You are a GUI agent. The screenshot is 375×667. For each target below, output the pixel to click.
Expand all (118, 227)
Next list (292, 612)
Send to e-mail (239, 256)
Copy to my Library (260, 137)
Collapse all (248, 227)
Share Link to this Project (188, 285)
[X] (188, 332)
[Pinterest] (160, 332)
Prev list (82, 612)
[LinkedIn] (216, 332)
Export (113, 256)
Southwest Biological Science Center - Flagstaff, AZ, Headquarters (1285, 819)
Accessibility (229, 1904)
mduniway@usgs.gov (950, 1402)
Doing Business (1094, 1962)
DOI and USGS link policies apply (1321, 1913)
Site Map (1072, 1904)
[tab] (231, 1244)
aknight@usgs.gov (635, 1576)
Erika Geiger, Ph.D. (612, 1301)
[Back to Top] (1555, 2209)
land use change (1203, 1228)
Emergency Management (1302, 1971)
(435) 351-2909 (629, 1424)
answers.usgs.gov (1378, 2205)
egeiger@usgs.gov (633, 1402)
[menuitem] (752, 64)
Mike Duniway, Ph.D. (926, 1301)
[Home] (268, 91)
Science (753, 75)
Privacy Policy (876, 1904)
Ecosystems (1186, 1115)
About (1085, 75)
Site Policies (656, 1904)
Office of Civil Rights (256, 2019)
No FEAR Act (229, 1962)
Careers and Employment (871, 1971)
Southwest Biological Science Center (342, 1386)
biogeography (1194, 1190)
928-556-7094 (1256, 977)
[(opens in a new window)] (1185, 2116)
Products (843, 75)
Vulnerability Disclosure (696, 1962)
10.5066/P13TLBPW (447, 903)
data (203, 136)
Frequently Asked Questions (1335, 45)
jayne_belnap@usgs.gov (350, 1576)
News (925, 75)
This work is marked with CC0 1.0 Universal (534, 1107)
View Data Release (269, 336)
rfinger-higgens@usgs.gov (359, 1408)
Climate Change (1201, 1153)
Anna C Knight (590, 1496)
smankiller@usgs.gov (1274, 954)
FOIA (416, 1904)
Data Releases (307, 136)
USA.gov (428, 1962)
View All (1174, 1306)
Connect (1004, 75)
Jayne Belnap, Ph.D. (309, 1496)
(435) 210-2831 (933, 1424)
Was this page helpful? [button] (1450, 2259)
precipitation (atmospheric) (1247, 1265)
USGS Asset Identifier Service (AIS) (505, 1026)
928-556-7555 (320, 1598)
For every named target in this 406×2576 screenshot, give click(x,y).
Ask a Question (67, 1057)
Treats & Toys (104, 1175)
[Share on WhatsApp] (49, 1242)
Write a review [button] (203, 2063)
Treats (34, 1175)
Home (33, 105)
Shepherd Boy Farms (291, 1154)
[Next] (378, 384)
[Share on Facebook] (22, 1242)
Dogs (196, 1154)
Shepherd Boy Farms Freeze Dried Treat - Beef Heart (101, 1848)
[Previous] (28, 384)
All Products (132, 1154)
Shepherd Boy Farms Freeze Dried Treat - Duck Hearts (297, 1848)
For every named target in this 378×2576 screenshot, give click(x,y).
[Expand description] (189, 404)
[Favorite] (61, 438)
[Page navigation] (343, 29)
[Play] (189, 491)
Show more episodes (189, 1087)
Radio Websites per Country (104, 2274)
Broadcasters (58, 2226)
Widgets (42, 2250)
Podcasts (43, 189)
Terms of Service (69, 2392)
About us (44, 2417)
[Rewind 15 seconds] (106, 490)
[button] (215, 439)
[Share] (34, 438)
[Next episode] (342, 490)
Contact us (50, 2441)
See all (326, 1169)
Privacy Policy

# # # # # # #

Only the lines from the start of the listing through the line with "[tab] (231, 1244)" should be repeated, each exactly as it stands.

You are a GUI agent. The screenshot is 375×667. For each target below, output the pixel to click.
Expand all (118, 227)
Next list (292, 612)
Send to e-mail (239, 256)
Copy to my Library (260, 137)
Collapse all (248, 227)
Share Link to this Project (188, 285)
[X] (188, 332)
[Pinterest] (160, 332)
Prev list (82, 612)
[LinkedIn] (216, 332)
Export (113, 256)
Southwest Biological Science Center - Flagstaff, AZ, Headquarters (1285, 819)
Accessibility (229, 1904)
mduniway@usgs.gov (950, 1402)
Doing Business (1094, 1962)
DOI and USGS link policies apply (1321, 1913)
Site Map (1072, 1904)
[tab] (231, 1244)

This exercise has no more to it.